That was a good decision. Goodkind's fantasy world was well realized. His characters lived and breathed. I was carried away to a world where magic was real and so were its practitioners. It was a world where not everything was as it seemed. D'hara was a world that looked to the ancients as a source of power and to the future and what could be.

Some of my friends would refer to Terry's writing as "competency porn." Richard Cypher (later Rahl) the woodsman and main character knew how to do a lot for himself. He never threw his hands up and walked away from a project if he could find a way to make things work, and he usually could. Kahlan Amnell was a woman of extreme talent and iron will who did what needed to be done regardless of what it cost her. She was the kind of woman every man wanted for the most part. I mean that whole thing where she could straight up destroy your mind and make you accept her most horrible command as your deepest wish was a little bit terrifying, but hey, what woman doesn't have some kind of drawback somehow?

 And the villains, were evilly evil persons who were evil. Or at least they seemed that way, up until they didn't anymore. It turns out that sometimes someone is something other than what we don't like about them. That's a lesson that today's society would do well to learn. Of course there are, and always will be, legitimately horrible people and Goodkind made it clear to all of us that there were some people in his world that were flat out beyond redemption. He showed us what to do with those people and how to do it.

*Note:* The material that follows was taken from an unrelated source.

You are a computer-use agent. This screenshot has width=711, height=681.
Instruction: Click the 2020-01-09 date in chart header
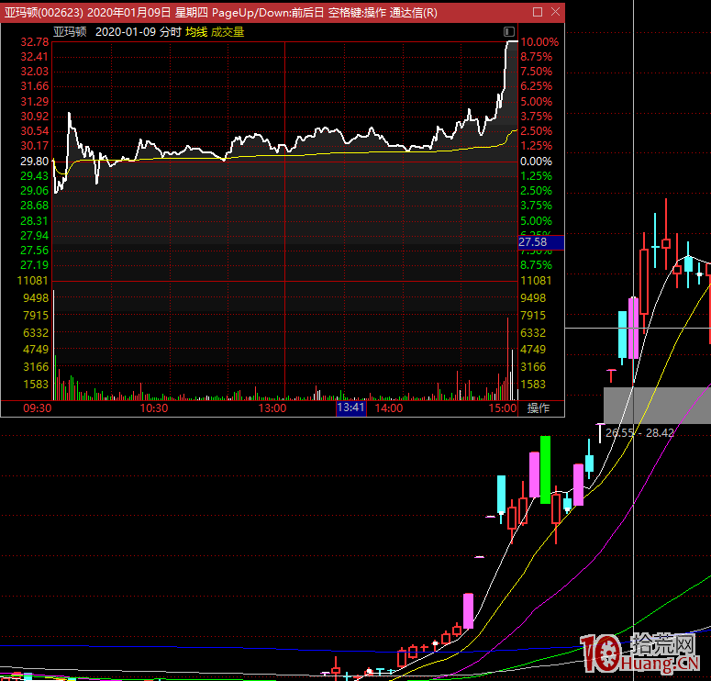[x=126, y=31]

 As a matter of fact, the first book in the Sword of Truth series was Wizard's First Rule," and it's an important one to remember. "People are stupid. They will believe anything they want to be true or fear to be true." That's another one to hold on to in today's society. I won't go into specifics, but there is a lot of this going around.

Goodkind was a modern day philosopher. His Wizards Rules (of which there are ten if you count "The Unwritten Rule. I'm not such a fan of that one, myself) are good rules for life. They're not hard and fast rules about how to conduct oneself as much as they are a framework for critical thinking. Goodkind portrayed the world not in terms of moral absolutes but as a place where one must think for himself. He portrayed his characters as individuals struggling to make the world a better place. He clearly makes a case for individual rights in his books without being preachy about it.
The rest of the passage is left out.